Check Google Cloud platform permissions

An automated scenario requires the Google Migration administrator to be able to perform the following steps:

1. Create a Google Workspace project.
2. Create a Google Workspace service account in the project.
3. Create a service key.
4. Enable all APIs - Gmail, Calendar, and Contacts.

The Google Migration administrator needs the following permissions to complete these steps:

• resourcemanager.projects.create
• iam.ServiceAccounts.create

The most secure way to achieve completion of these four steps is to assign the following roles to the Google Migration administrator:

• Projector Creator
• Service Accounts Creator

Here's how you do it:

1. Navigate to https://console.developers.google.com.

2. Expand the hamburger menu in the upper right-hand corner.

   

3. Select IAM & Admin.

4. Select Manage Resources.

5. Select the appropriate resource and in the right-hand pane under the Permissions tab, select Add Principal.

6. Enter your Google Migration administrator credentials, enter Project Creator in the filter, and select Project Creator.

7. Select Add Another Role, enter Create Service Accounts in the filter, and select Create Service Accounts.

8. Select Save.

Note

It might take up to 15 minutes to propagate role assignment changes across the globe.

Provision users in Microsoft 365 or Office 365

Once your Google Workspace environment has been properly configured, you can complete your migration in the Exchange admin center or through the Exchange Online PowerShell.

Before proceeding with either method, ensure that Mail Users have been provisioned for every user in the organization who will be migrated (either now or eventually).
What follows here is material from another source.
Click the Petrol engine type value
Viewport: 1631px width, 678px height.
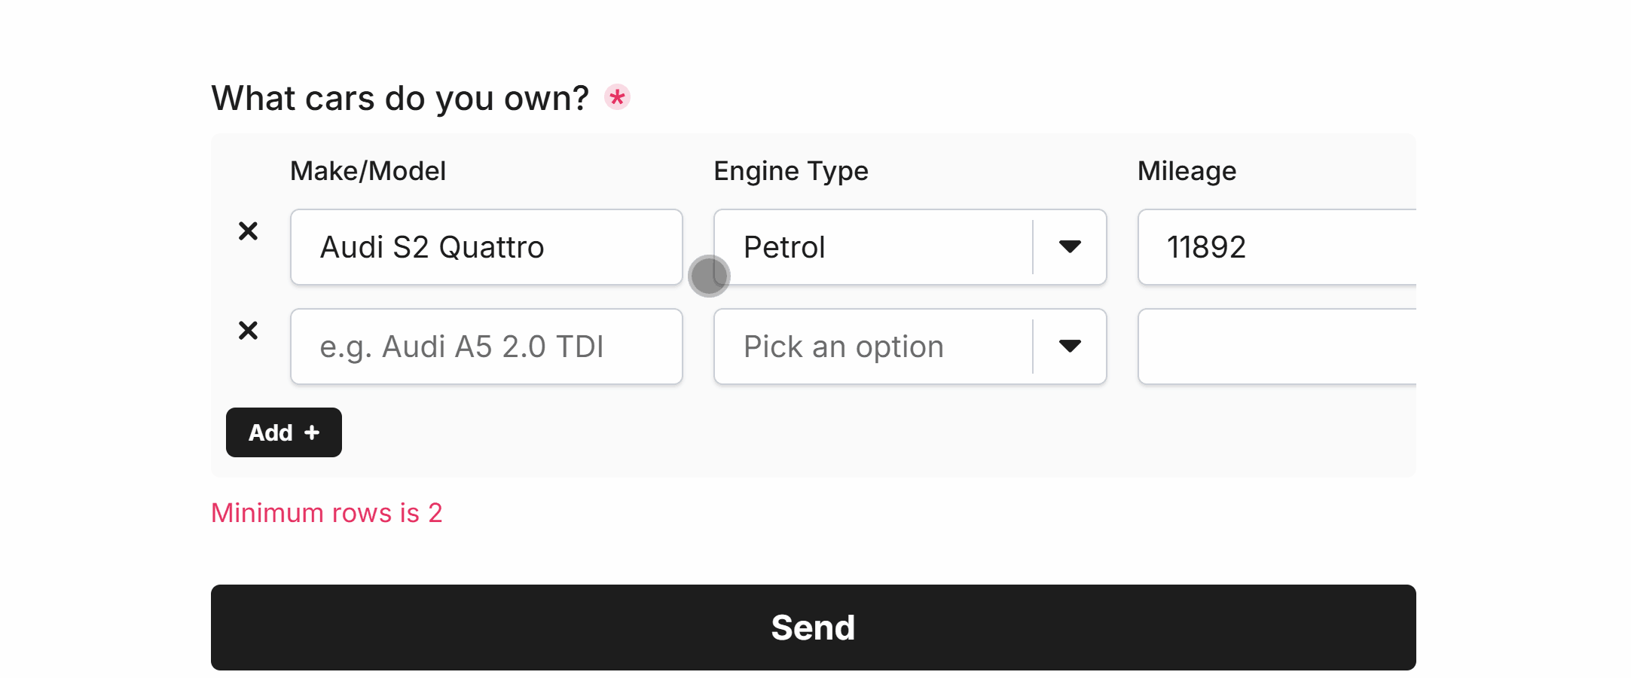point(784,247)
If any users aren't provisioned, provision them using the instructions in Manage mail users.

For more advanced scenarios, you may be able to deploy Microsoft Entra Connect to provision your Mail Users. For more information, see Deploy Microsoft 365 Directory Synchronization in Microsoft Azure for an overview, and Set up directory synchronization for Microsoft 365 for setup instructions. Then, you need to deploy an Exchange server in your on-premises environment for user management, and mail-enable your users using this server. For more information, see How and when to decommission your on-premises Exchange servers in a hybrid deployment and Manage mail users. Once the Mail Users have been created in Microsoft 365, the Microsoft Entra Connect may need to be disabled to allow the migration process to convert these users into mailboxes. For more information, see Turn off directory synchronization for Microsoft 365.

We recommend that the primary address (sometimes referred to as the "User ID") for each user be at the primary domain (for example, "will@fabrikaminc.net"). Typically, this requirement means that the primary email address should match between Microsoft 365 or Office 365 and Google Workspace. If any user is provisioned with a different domain for their primary address, then that user should atleast have a proxy address at the primary domain. Each user should have their ExternalEmailAddress point to the user in their Google Workspace routing domain ("will@gsuite.fabrikaminc.net"). The users should also have a proxy address that will be used for routing to their Microsoft 365 or Office 365 routing domain (for example, "will@o365.fabrikaminc.net").

Note

We recommend that the Default MRM Policy and Archive policies be disabled for these users until their migration has been completed. When such features remain enabled during migration, there is a chance that some messages will end up being considered "missing" during the content verification process.